Hadronic light-by-light scattering in the muon g-2: impact of proposed measurements of the (pi^0 -> gamma gamma) decay width and the (gamma^* gamma -> pi^0) transition form factor with the KLOE-2 experiment


Abstract in English

The calculation of the hadronic light-by-light scattering contribution to the muon g-2 currently relies entirely on models. Measurements of the form factors which describe the interactions of hadrons with photons can help to constrain the models and reduce the uncertainty in a_{mu}(had. LbyL) = (116 pm 40) x 10^{-11}. In the dominant pion-exchange contribution, the form factor F_{{pi^0}^*gamma^*gamma^*}((q_1 + q_2)^2, q_1^2, q_2^2) with an off-shell pion enters. In general, measurements of the transition form factor F(Q^2) = F_{{pi^0}^*gamma^*gamma^*}(m_{pi}^2, -Q^2, 0) are only sensitive to a subset of the model parameters. Thus, having a good description for F(Q^2) is only necessary, not sufficient, to determine a_{mu}(LbyL; pi^0). Simulations have shown that measurements at KLOE-2 should be able to determine the (pi^0 -> gamma gamma) decay width to 1% statistical precision and the transition form factor for small space-like momenta, 0.01 GeV^2 < Q^2 < 0.1 GeV^2, to 6% precision. In the two-loop integral for the pion-exchange contribution the relevant regions of momenta are in the range 0 - 1.5 GeV. With the (pi^0 -> gamma gamma) decay width from the PDG [PrimEx] and current data for the transition form factor, the error on a_{mu}(LbyL; pi^0) is (pm 4 x 10^{-11}) [pm 2 x 10^{-11}], not taking into account the uncertainty related to the off-shellness of the pion.
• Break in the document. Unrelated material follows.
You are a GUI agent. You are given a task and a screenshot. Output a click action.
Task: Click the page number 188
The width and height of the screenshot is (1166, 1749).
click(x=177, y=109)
Including the simulated KLOE-2 data reduces the error to (pm (0.7 - 1.1) x 10^{-11}). For models like VMD, which have only few parameters that are completely determined by measurements of F(Q^2), this represents the total error. But maybe such models are too simplistic. In other models, e.g. those based on large-N_c QCD, parameters describing the off-shell pion dominate the uncertainty in a_{mu; large-N_c}(LbyL; pi^0) = (72 pm 12) x 10^{-11}.